What you have to do
Output every line below exactly.

****************

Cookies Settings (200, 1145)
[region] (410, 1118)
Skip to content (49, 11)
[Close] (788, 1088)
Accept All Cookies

****************

Result of the exercise
Cookies Settings (200, 1145)
[region] (410, 1118)
Skip to content (49, 11)
[Close] (788, 1088)
Accept All Cookies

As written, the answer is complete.